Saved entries
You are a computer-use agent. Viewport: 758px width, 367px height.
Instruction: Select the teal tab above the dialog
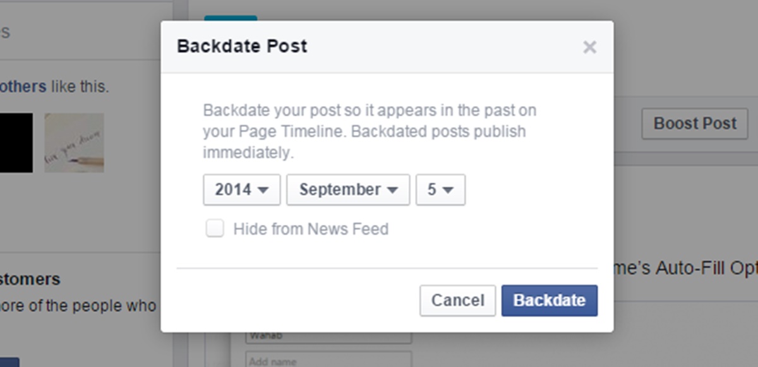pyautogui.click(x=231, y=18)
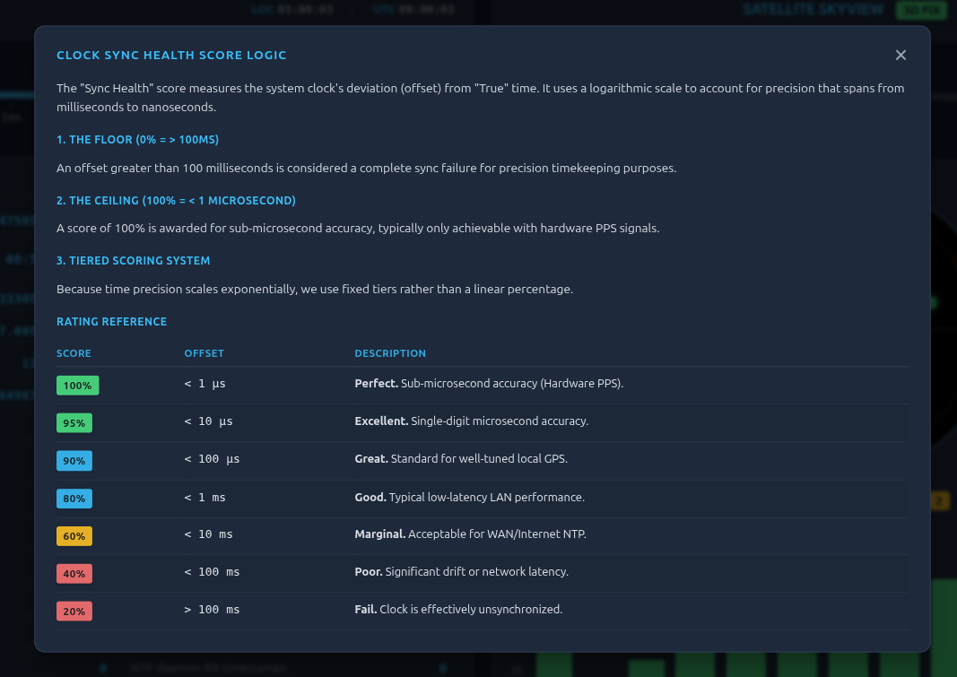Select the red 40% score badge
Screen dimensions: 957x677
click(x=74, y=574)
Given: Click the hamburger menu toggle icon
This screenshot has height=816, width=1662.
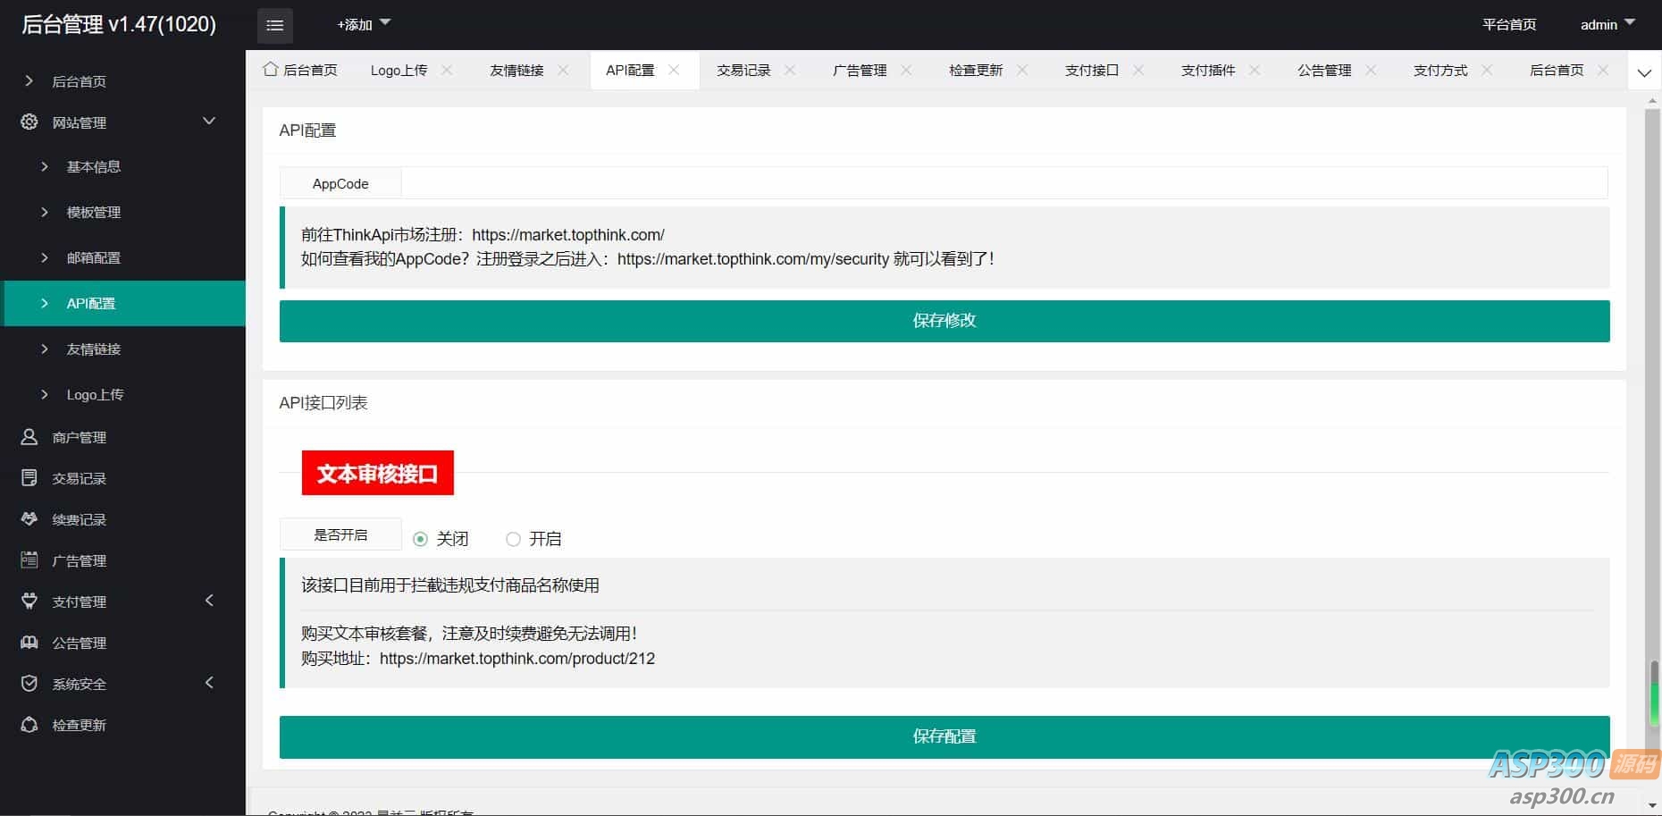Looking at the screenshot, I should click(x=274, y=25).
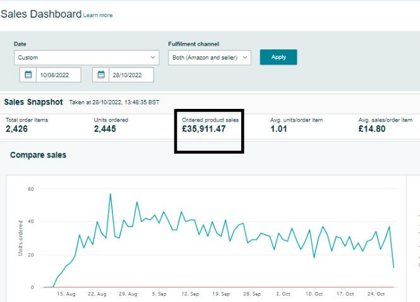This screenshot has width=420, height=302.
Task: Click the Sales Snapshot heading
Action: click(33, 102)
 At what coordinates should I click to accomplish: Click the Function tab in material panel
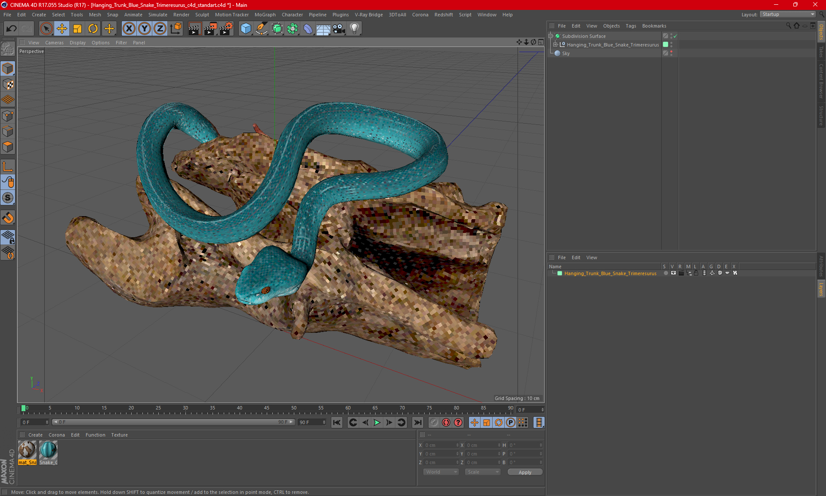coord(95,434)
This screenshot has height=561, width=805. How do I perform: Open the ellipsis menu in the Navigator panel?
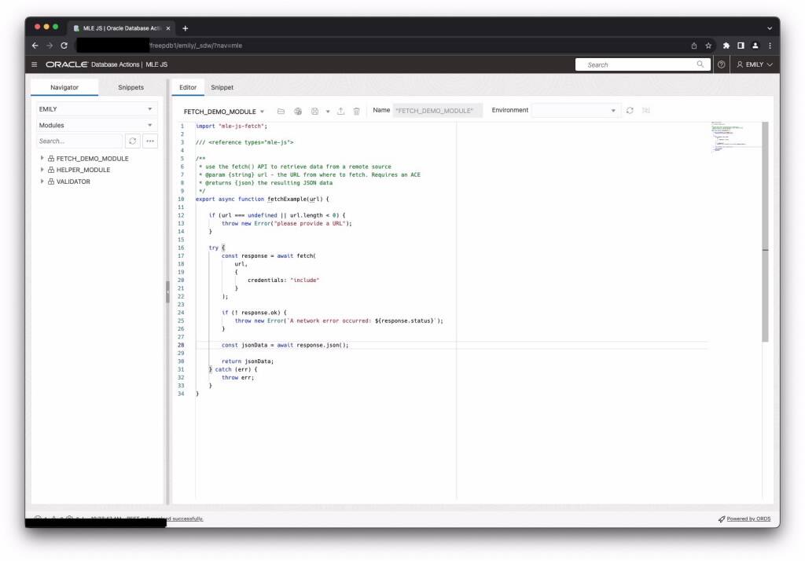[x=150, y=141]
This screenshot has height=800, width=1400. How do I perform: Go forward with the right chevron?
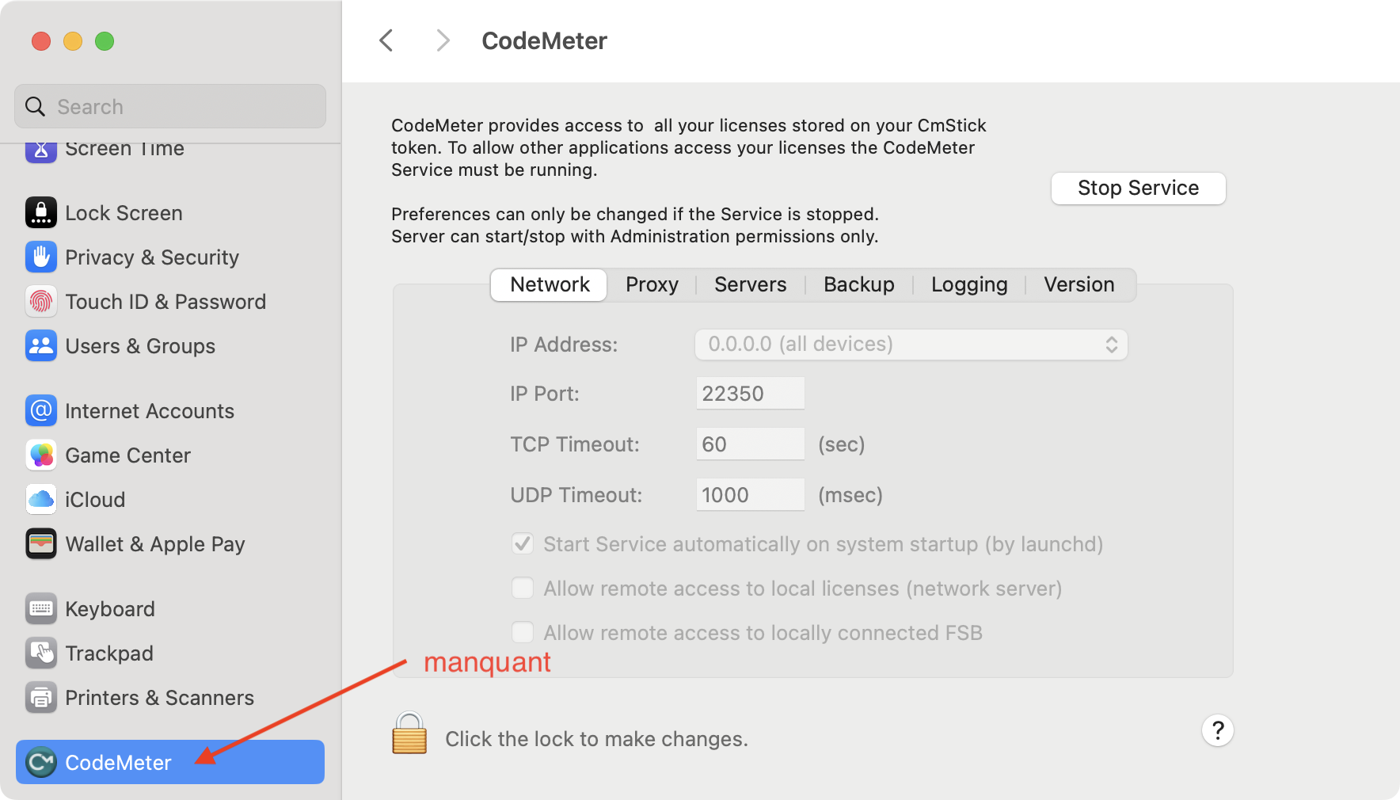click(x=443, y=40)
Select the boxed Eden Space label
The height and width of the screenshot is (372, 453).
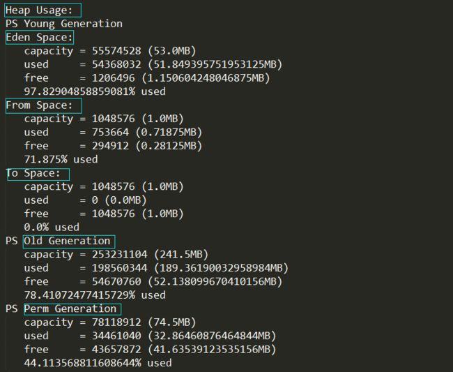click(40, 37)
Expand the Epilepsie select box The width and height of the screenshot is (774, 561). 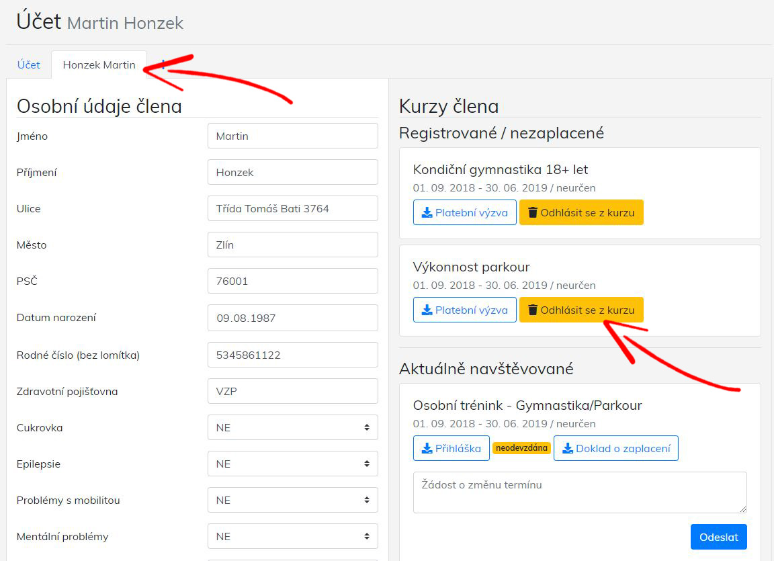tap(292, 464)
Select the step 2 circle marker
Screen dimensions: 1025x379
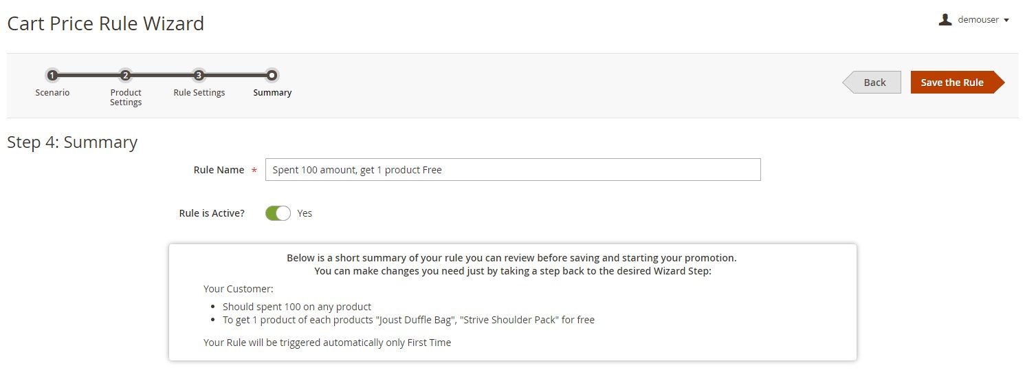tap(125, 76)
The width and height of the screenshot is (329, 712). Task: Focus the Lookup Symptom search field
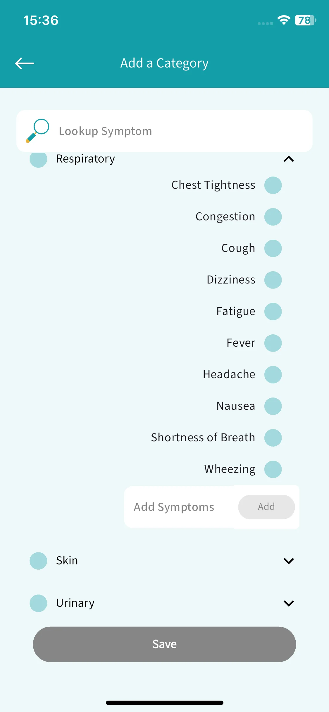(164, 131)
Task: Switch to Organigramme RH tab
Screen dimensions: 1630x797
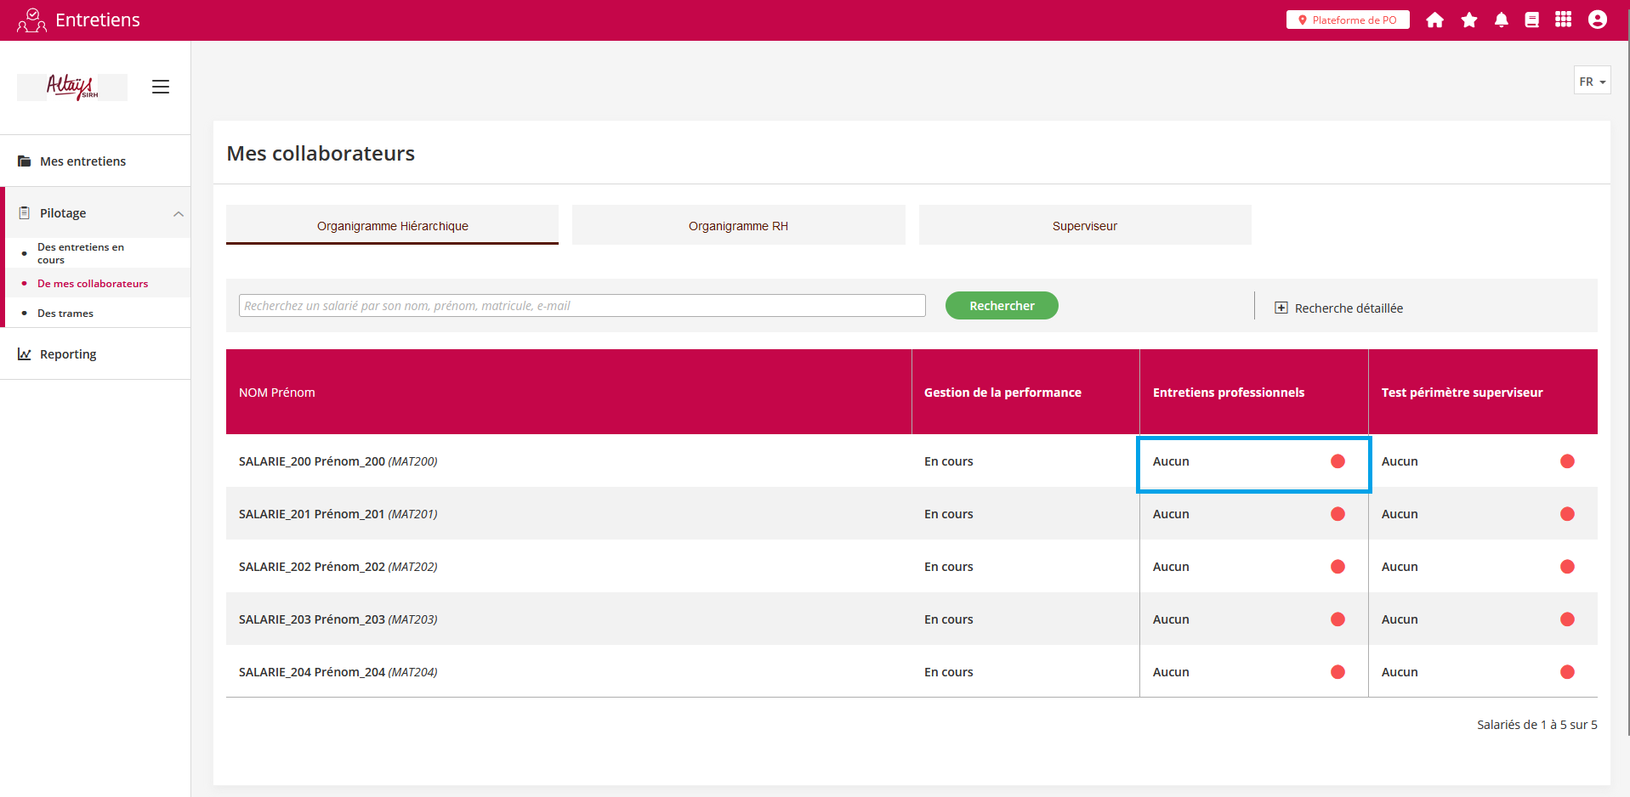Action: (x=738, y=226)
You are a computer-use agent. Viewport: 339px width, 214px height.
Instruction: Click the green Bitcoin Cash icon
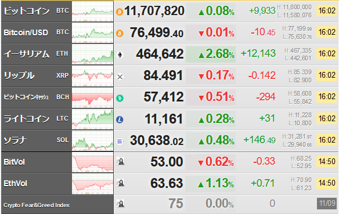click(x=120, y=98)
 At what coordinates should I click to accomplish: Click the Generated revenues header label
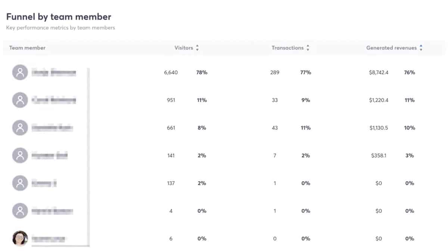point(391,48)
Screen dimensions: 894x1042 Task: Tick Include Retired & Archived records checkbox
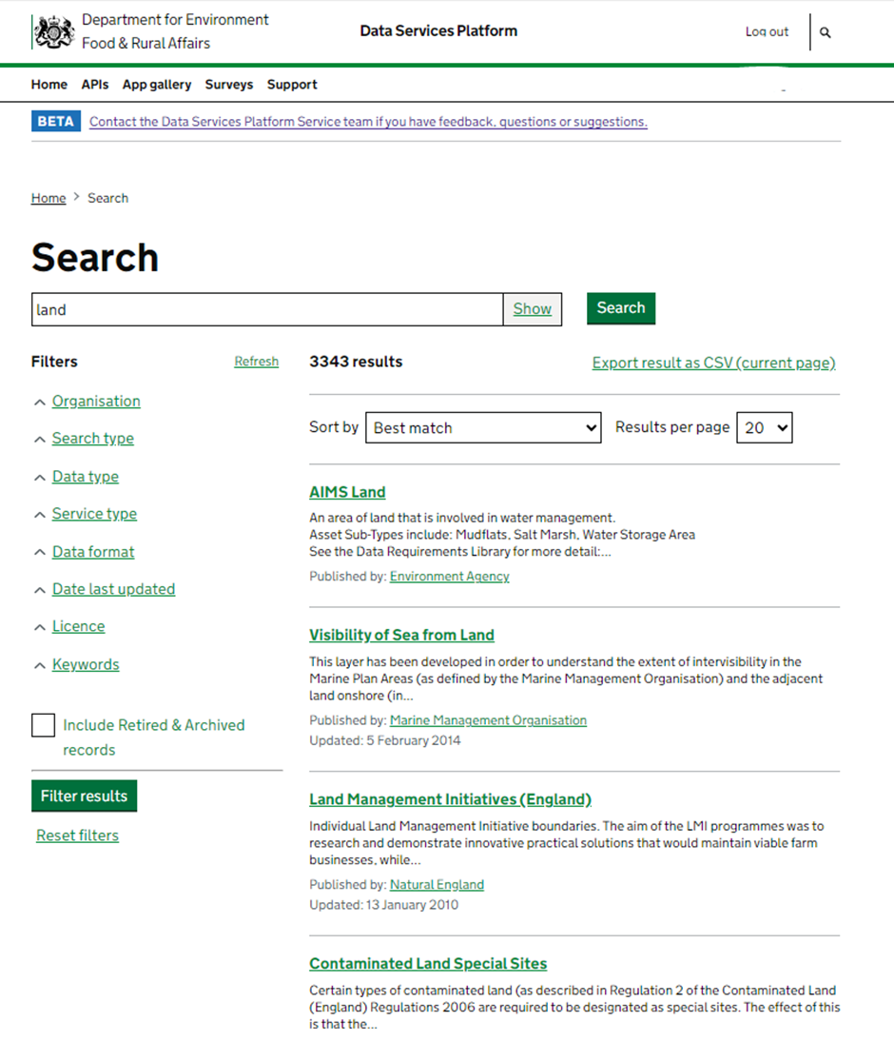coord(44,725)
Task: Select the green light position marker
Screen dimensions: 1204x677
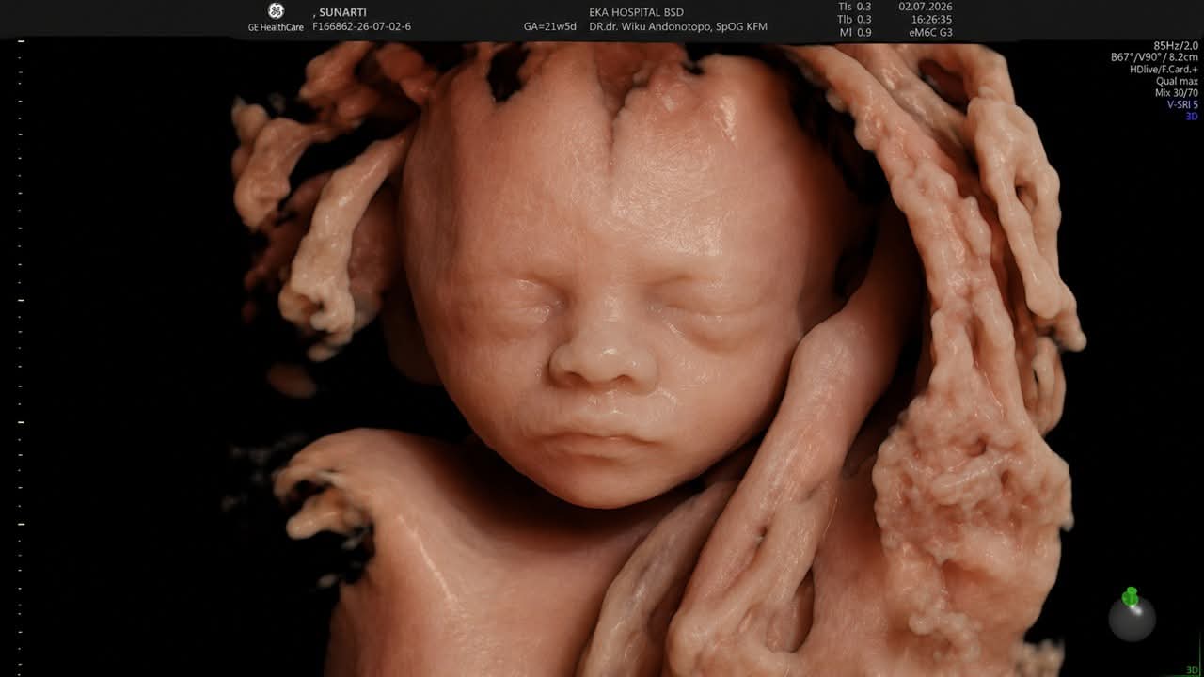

* What the task asks *
Read each line of the data and count the ones that include "computer", answering with the number alone.

* Written response *
2